Lappas
George Lappas’ posthumous one-man show presents thirty four works, sculptures, studies, and drawings covering the period 1977-2016. These works comprise a unity that focusses first and foremost on the human figure, the principal theme of his creation as a whole. The unity is disrupted or even elaborated by seemingly exogenous elements, which however signal a functional peculiarity of the artist: George Lappas’ starting point and idiosyncrasy are those of a traveller, a voyager. His trajectory has no boundaries, geographic, cultural or national; in similar fashion his resulting artistic creations transcend sensory reality. The trademark of this search to the ends of the known or conceivable world is the emblematic ‘rucksack with ears’, an indispensable accessory that enables the traveller to hear the merest sound in the human universe.
Large and small-size figures of bronze, aluminium, fabric, plastic, neon lights, make up the sculptural world of George Lappas. They are framed by the exhibition space, which serves as part of a traditional local house. There the ‘Artist with his Thoughts’ converses with shamans, tightrope walkers, jugglers, magicians, divinities. These figures are ‘in motion’ or stationary at the edges of reality, oblivious of the laws of physics and equilibrium. The natural body is abolished; thought, memory, and narration work according to an inner logic, without perceptible consequences. Unexpected materials create a sense of paradox, of the uncanny, recalling unconscious dream connections, undecipherable associations. The dialogue between the Egyptianised Solon relaxing on the banks of the Nile and the figures of his fellow travellers is unpredictable for the viewer, and is based on thematic references that go back to the multiple recognisable starting points of the artist.

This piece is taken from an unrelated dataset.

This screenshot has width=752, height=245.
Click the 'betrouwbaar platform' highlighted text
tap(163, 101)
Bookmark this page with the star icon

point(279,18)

East and West operate artistically with distinct traits, though in an original, archetypal composition. The sculptures fetch to mind Egypt and hieroglyphics, India and Brahman temples; they bring out the paradoxical and hint at magic—indications perhaps of nostalgia for the ‘metaphysical’ past at work in the countries of the East. The West, on the contrary, imposes a rationalist tyranny that causes the artist ‘grief of space’. The only antidote for this is the work of Art, the only way to bridge antitheses, to appropriate the unfamiliar—that is, to bring to completion the ‘foreign world’. Not only the shamans and conjurors, the tightrope walkers and acrobats, but also the one- legged men and the hanging gardeners narrate through performance the perpetual desire of man to surpass each time his frontiers, whether of the physical world surrounding him or of finite intelligence and knowledge. Under the same transcendental attitude a seat or a star may balance over the head of a figure, extending the borders and the resilience of the body and freely reinterpreting the visible symbiosis of human being and object.
This exhibition attempts to give the most complete picture possible of the complex personality of George Lappas and his long and painful search. He was an artist who ‘saw many cities of men and learned their way of thinking’ (Odyssey 1.3). He gained this experience and conveyed it with mastery and insight throughout his entire artistic journey.